- First tankōbon volume cover

有害都市
- Written by: Tetsuya Tsutsui
- Published by: Shueisha
- Magazine: Jump X [ja] (2014); Tonari no Young Jump (2015);
- Original run: April 10, 2014 – October 9, 2015
- Volumes: 2

= Yūgai Toshi =

Japanese manga series

 (有害都市, Yūgai Toshi) is a Japanese manga series written and illustrated by Tetsuya Tsutsui. It was serialized in Shueisha's seinen manga magazine Jump X from April to October 2014, until the magazine ceased its publication, and later moved to the Tonari no Young Jump website, where it ran from February to October 2015. Its chapters were collected in two tankōbon volumes.

Created in response to what amounted to a ban of Tsutsui's previous work Manhole by the government of Nagasaki Prefecture, Yūgai Toshi addresses censorship in Japan and follows fictional events similar to the circumstances of Manholes ban.

==Plot==
In 2019, the Japanese government cracks down on censorship in the lead-up to the 2020 Summer Olympics, making any material they deem "obscene" increasingly difficult to publish.

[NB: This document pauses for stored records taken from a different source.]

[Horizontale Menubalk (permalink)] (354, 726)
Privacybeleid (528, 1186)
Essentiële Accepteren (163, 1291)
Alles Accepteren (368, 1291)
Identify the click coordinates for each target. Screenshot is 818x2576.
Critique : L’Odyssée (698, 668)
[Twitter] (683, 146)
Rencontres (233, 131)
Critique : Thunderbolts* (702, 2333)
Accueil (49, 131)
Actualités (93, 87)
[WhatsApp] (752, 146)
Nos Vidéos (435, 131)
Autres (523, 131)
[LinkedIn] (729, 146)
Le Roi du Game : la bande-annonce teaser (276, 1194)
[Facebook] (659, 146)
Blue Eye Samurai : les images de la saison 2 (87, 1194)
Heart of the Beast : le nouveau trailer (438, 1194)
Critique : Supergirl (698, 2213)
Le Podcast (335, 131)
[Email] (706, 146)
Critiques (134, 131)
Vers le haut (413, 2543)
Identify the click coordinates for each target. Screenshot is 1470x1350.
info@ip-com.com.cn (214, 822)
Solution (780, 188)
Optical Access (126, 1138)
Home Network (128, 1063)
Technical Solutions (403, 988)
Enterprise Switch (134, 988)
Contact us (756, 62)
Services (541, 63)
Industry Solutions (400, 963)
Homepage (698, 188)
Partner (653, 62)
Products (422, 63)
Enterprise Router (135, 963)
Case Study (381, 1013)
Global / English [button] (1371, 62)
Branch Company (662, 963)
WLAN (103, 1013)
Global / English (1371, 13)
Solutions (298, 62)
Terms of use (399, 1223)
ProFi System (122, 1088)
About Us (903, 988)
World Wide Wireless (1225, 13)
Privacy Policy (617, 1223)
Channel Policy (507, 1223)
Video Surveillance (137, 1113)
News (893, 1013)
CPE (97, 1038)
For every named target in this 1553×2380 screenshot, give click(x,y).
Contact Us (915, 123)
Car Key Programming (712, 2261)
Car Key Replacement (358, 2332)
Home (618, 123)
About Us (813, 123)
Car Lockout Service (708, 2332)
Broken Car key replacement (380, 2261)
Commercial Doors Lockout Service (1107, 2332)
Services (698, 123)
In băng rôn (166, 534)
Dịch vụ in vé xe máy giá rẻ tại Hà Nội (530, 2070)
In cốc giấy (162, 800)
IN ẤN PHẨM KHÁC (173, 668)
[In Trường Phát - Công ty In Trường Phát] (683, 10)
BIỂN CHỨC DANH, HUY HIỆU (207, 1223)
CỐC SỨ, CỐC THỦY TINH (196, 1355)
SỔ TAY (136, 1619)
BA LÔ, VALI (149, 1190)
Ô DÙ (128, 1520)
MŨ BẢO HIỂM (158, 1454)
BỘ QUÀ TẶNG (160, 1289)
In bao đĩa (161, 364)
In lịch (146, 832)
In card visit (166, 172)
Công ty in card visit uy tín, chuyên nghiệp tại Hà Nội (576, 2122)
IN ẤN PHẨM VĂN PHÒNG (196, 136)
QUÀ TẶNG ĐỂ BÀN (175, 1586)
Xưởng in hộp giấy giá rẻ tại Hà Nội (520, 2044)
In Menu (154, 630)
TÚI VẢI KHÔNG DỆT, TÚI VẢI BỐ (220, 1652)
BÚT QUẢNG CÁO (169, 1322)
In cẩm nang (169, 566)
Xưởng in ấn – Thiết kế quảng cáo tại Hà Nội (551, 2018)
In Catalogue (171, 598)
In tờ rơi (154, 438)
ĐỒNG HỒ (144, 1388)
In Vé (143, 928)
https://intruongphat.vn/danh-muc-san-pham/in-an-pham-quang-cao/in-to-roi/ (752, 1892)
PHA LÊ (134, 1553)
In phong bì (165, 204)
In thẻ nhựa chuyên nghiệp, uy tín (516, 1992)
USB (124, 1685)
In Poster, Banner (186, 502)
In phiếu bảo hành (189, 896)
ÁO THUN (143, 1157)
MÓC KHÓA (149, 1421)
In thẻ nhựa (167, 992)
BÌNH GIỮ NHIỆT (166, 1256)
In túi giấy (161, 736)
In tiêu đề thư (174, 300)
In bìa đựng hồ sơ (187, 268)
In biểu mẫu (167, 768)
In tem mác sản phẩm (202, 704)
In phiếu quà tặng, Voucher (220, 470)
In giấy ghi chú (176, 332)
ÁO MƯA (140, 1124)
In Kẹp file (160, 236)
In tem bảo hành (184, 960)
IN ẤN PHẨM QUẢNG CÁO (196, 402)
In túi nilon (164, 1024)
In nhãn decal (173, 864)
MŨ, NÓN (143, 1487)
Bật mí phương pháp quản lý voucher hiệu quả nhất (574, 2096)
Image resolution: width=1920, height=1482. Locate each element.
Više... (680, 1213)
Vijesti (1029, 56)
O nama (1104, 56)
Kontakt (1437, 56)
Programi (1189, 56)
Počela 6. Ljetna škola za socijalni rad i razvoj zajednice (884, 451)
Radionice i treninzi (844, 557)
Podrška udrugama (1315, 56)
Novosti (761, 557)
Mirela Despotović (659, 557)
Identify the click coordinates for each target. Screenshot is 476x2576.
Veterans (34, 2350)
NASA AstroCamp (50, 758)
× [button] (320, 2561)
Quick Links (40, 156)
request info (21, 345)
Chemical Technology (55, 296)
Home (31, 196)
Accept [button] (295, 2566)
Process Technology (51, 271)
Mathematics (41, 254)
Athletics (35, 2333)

During this time, manga author Hibino Mikio attempts to publish Dark Walker, which centers around a contagious disease that turns people into cannibals overnight. These efforts lead to him being embroiled in a conflict between the manga industry and the government over freedom of speech.

==Publication==
Written and illustrated by Tetsuya Tsutsui, Yūgai Toshi started in Shueisha's seinen manga magazine Jump X on April 10, 2014. After Jump X ceased publication on October 10, 2014, an extra chapter was published in Weekly Young Jump on November 27 of that year, and the series was later transferred to the Tonari no Young Jump website, where it ran from February 27, 2015, until its conclusion on October 9 of the same year. Shueisha collected its chapters in two tankōbon volumes, released on April 17 and December 18, 2015.

==Reception==
The manga was awarded the French ACBD's "Asie de la Critique" in 2015. It received the Excellence Award at the 20th Japan Media Arts Festival in 2017.